Unbestritten war dabei die Qualität ihrer Darbietungen, die auf der nach oben offenen Humorskala absolute Höchstwerte erzielten. Das Publikum war sich darin einig, dass man schon lange nicht mehr so unverschämt befreiend in der Kulturscheune lachen konnte.

Erik Lehmann, ehemaliges Mitglied der Dresdner Herkuleskeule und mit unzähligen Kleinkunstpreisen geehrt, ist nicht nur ein beeindruckend scharfzüngiger Kabarettist, er ist auch Schauspieler, Satiriker und Meister im Aufspüren menschlicher Abgründe. „In der Katastrophe das Positive denken“, lautete sein Credo in der Rolle des sächselnden Uwe Wallisch, der sich auf ein U-Boot-Modell freute, das es bei Aldi im Angebot gibt.

Dass es sich dabei um ein ursprünglich für die griechische Marine gedachtes Atom-U-Boot mit 65 Metern Länge handelte, das man ihm per Schwertransporter vor die Haustür stellte, hatte er nicht bedacht. Dennoch machte sich Herr Wallisch so seine Gedanken, wie so ein Teil gewinnbringend zu vermarkten sei: „Als Konkurrenz zur Weißen Flotte könnte sich insbesondere für Engländer so eine ganz neue Perspektive – von unten – auf Dresden – eröffnen.“ Unterirdisch gut, dennoch nah dran an der Realität war Erik Lehman als rheinländischer Fallmanager im Jobcenter. Dort brachte er Existenzen zu Fall. „Sie fallen und ich manage das für Sie“. Als bayerischer Förster entwarf Lehman Waldstrategien für Kinder und ihre hysterischen Mütter, die die Natur per se für schädlich halten: „Wir sind davon ausgegangen, dass der Wald indoor stattfindet.“

Erik Lehmann, abermals als Uwe Wallisch, lieferte am Ende seines denkwürdigen Auftritts eine Welt des wunderbaren Schwachsinns. Um eine blaue Hortensie zu einem kleinen Preis verkaufen zu können, bedurfte es aller Tricks und des Kaufs einer teuren Spiegelreflexkamera, um das Objekt einer grenzdebilen Interessentin mit Belegfoto schmackhaft zu machen: „Hat die auch blaue Wurzeln?“

Kein Stereotyp und kein Dialekt waren vor Erik Lehmanns kuriosem Figurenpanoptikum sicher. Und dabei kümmerten den leidenschaftlichen Kabarettisten Unkorrektheiten herzlich wenig, vielmehr waren sie sein Kapital. Das Publikum lachte trotzdem – oder gerade deswegen.

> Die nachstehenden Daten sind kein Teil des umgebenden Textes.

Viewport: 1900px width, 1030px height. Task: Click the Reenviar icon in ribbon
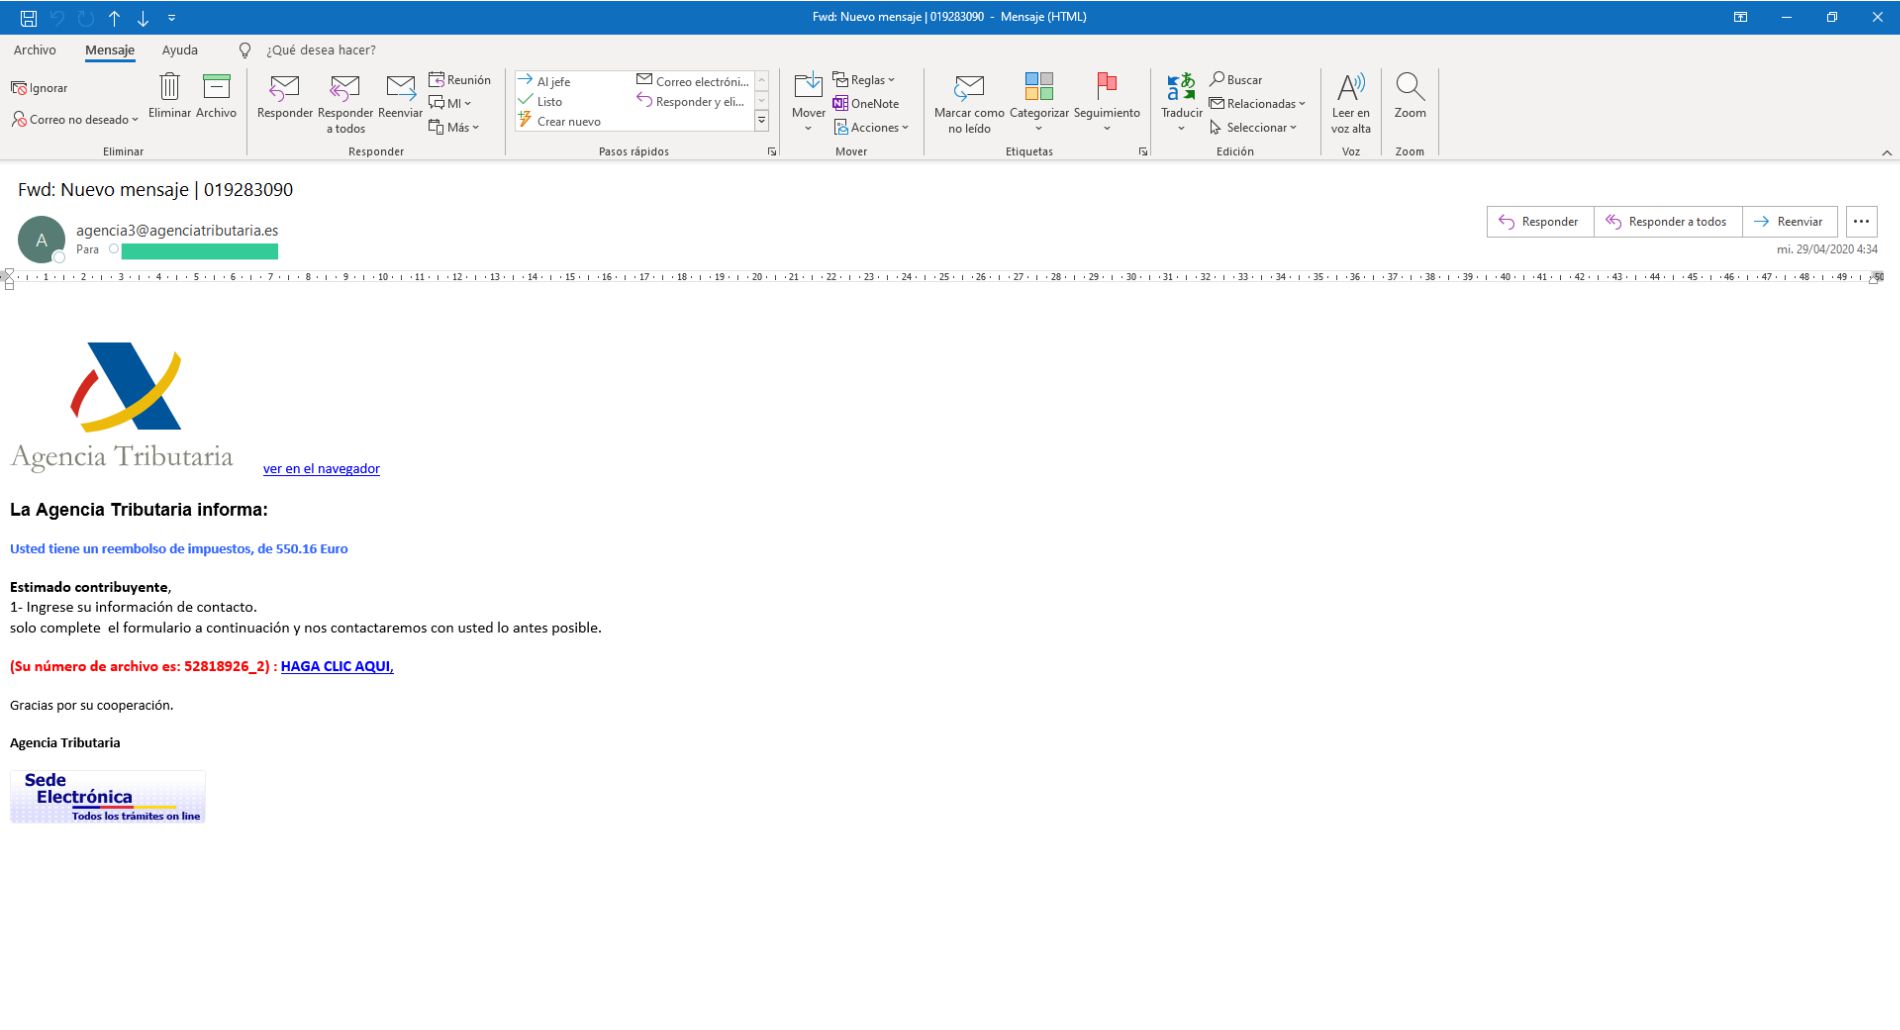click(400, 88)
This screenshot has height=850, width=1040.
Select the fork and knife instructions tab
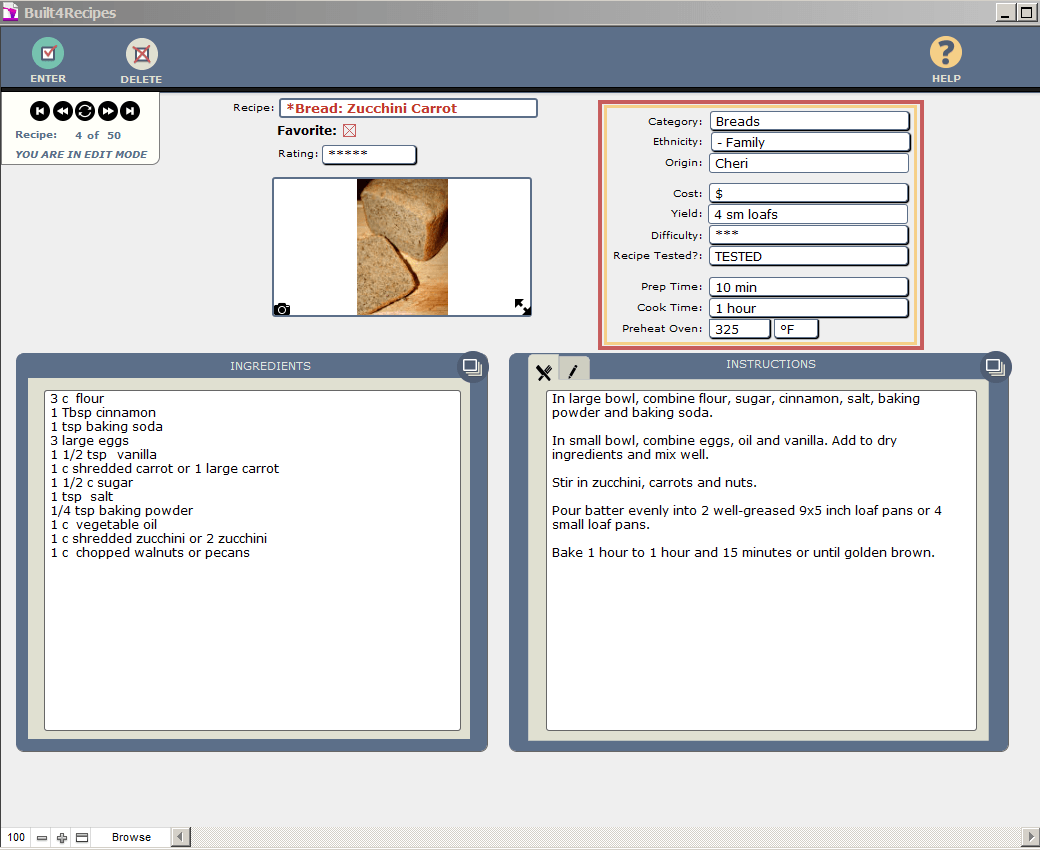click(x=544, y=372)
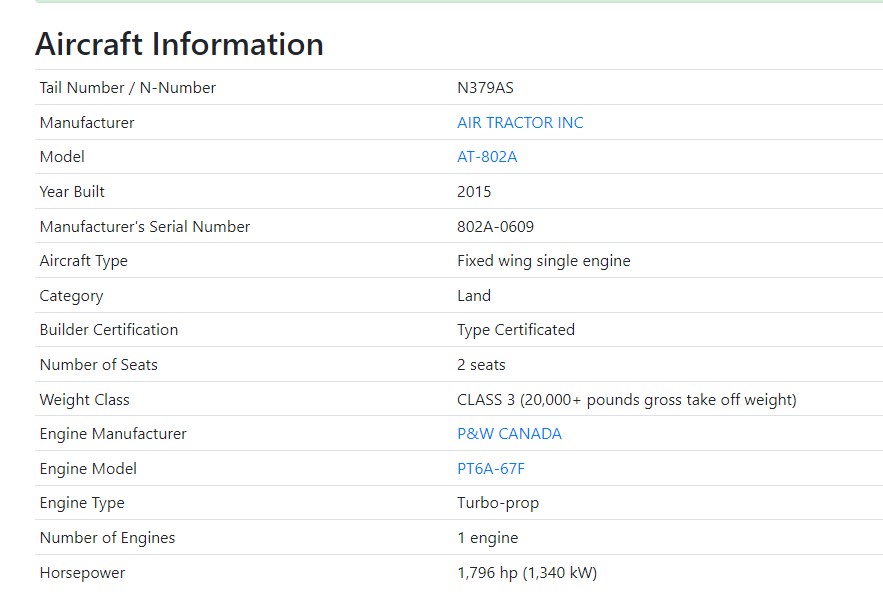This screenshot has width=883, height=606.
Task: Follow the PT6A-67F engine model link
Action: [491, 469]
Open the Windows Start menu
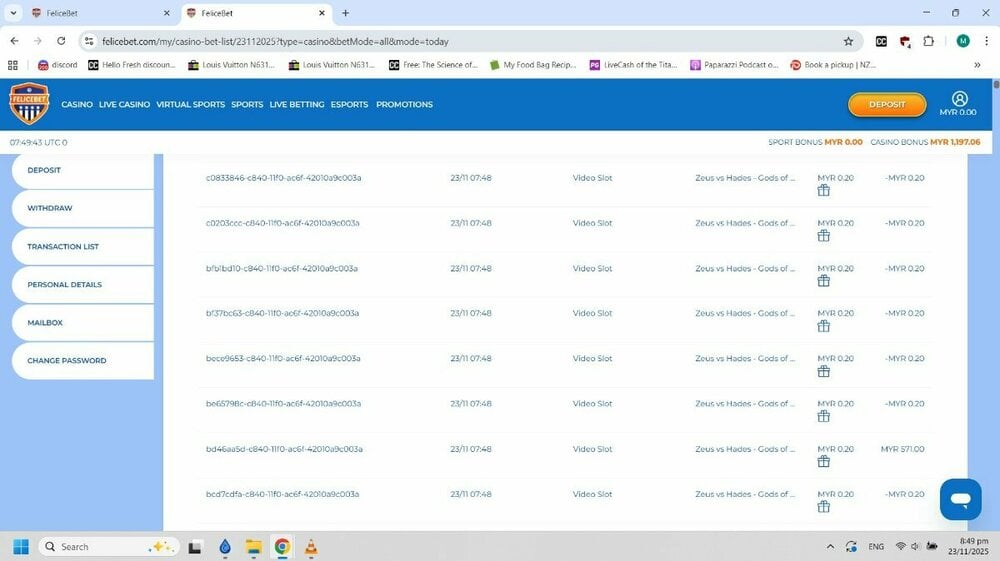The width and height of the screenshot is (1000, 561). pos(21,547)
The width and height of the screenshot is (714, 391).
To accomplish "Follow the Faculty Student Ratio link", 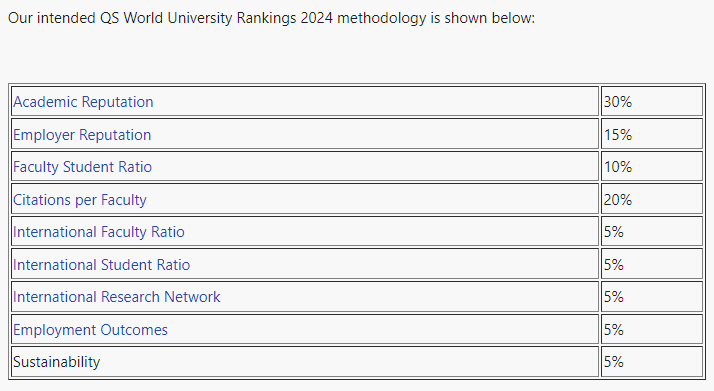I will point(82,167).
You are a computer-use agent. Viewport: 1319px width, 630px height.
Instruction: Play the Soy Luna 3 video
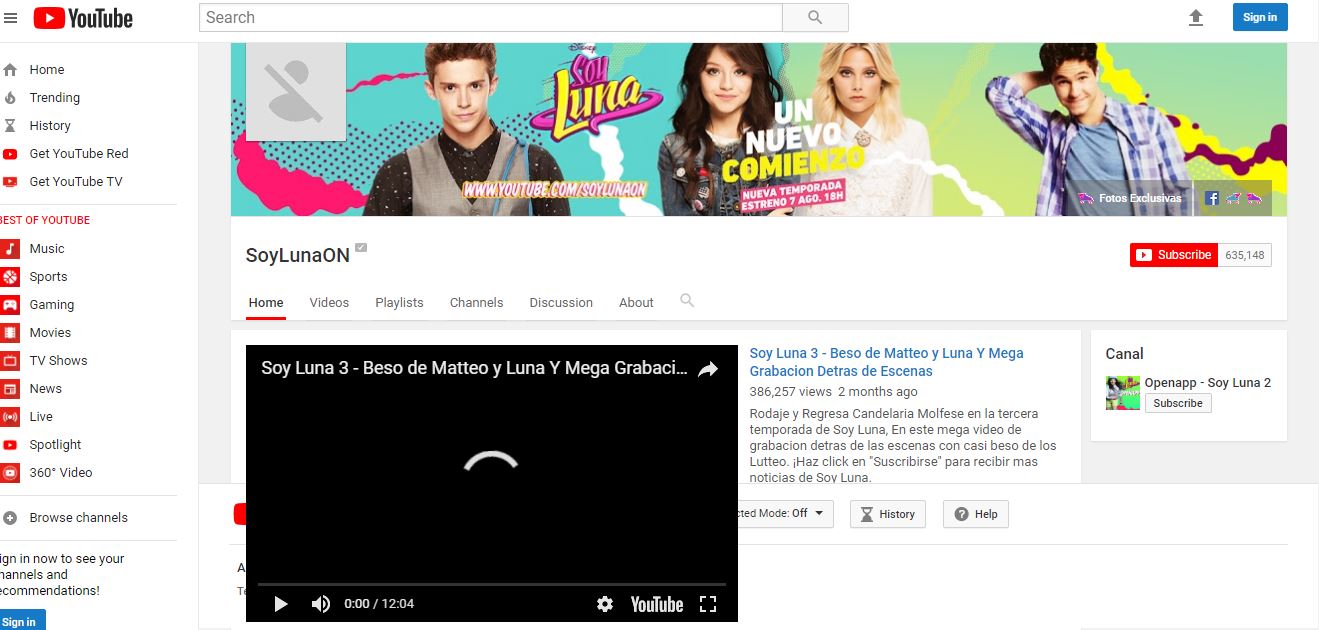coord(281,604)
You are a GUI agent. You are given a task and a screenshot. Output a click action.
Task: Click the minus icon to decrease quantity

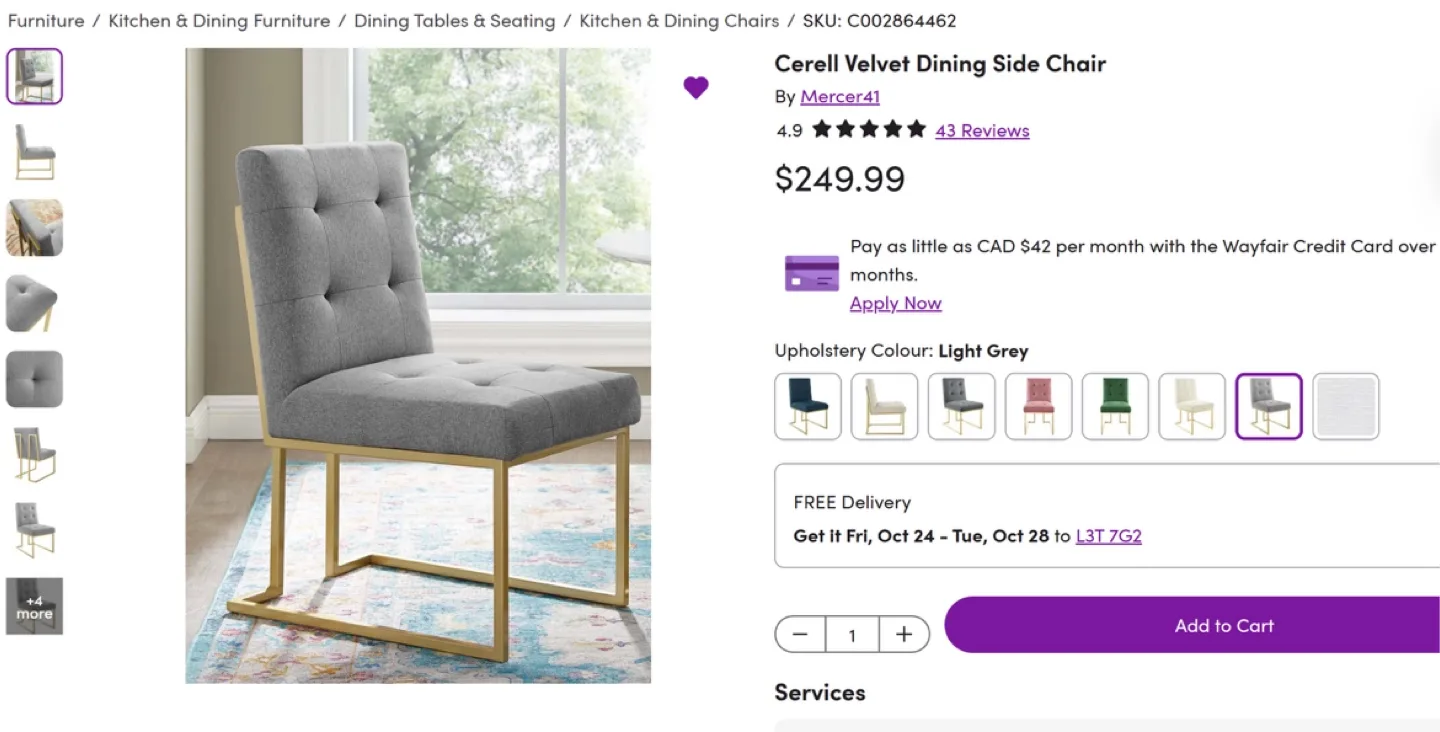pyautogui.click(x=800, y=633)
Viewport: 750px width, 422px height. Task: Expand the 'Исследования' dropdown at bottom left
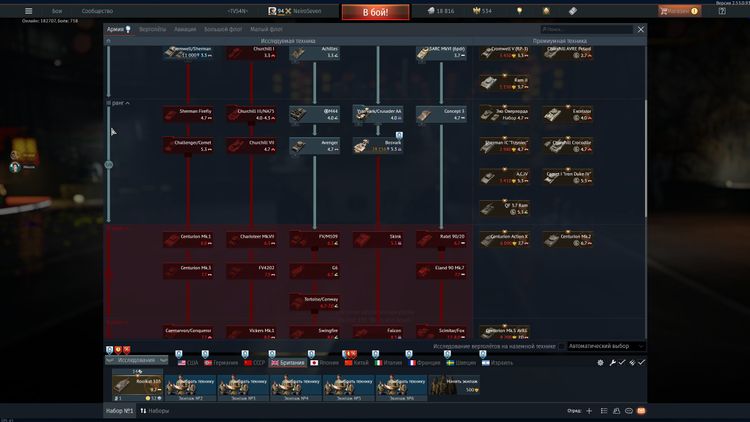(x=137, y=360)
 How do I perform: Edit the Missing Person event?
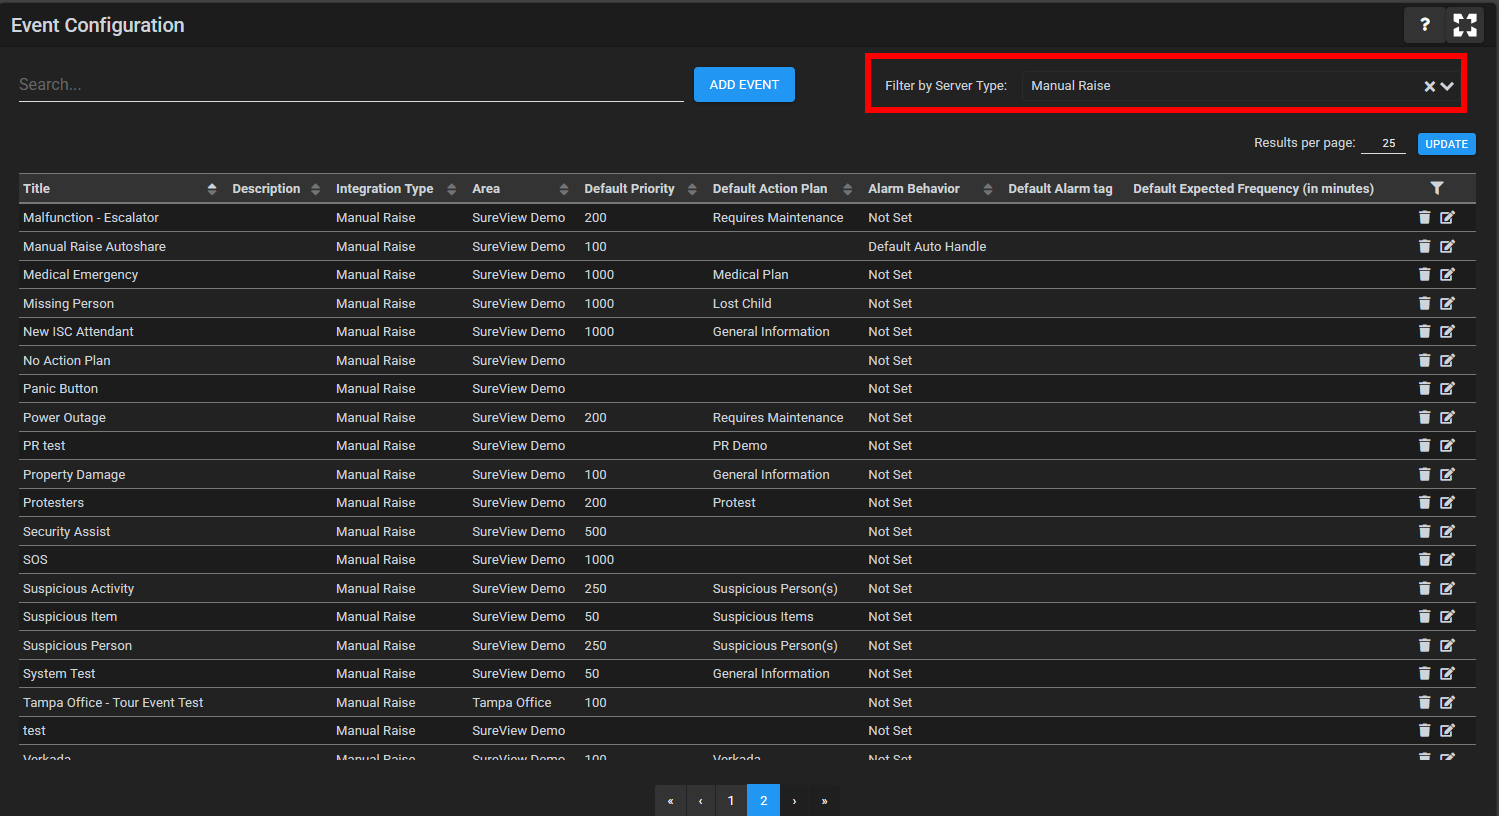coord(1447,303)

Im zweiten Teil des Abends ließ die Klavierkabarettistin Anne Folger die Sonne aufgehen. Virtuos verwob sie den Beatles-Song „Here Comes The Sun“ mit den klassischen Klängen eines Johann Sebastian Bach. „Ich spiele gerne Beethoven; aber nicht so, wie er es vorgegeben hat“, verkündete die Piano-Queen, die nicht nur mit den Fingern, sondern auch mit der Zunge vorneweg war. Frisch verliebt in einen Virologen, feiert sie das Leben und die Liebe im melancholischen, von Chopin inspirierten Lied „Lauf Mädchen lauf“, oder berichtete zur Ouvertüre von Verdis „Aida“ über ihren Dienstleistungsauftrag auf einem Kreuzfahrtschiff, der von ihr die Auseinandersetzung mit der Welt des Schlagers abverlangte.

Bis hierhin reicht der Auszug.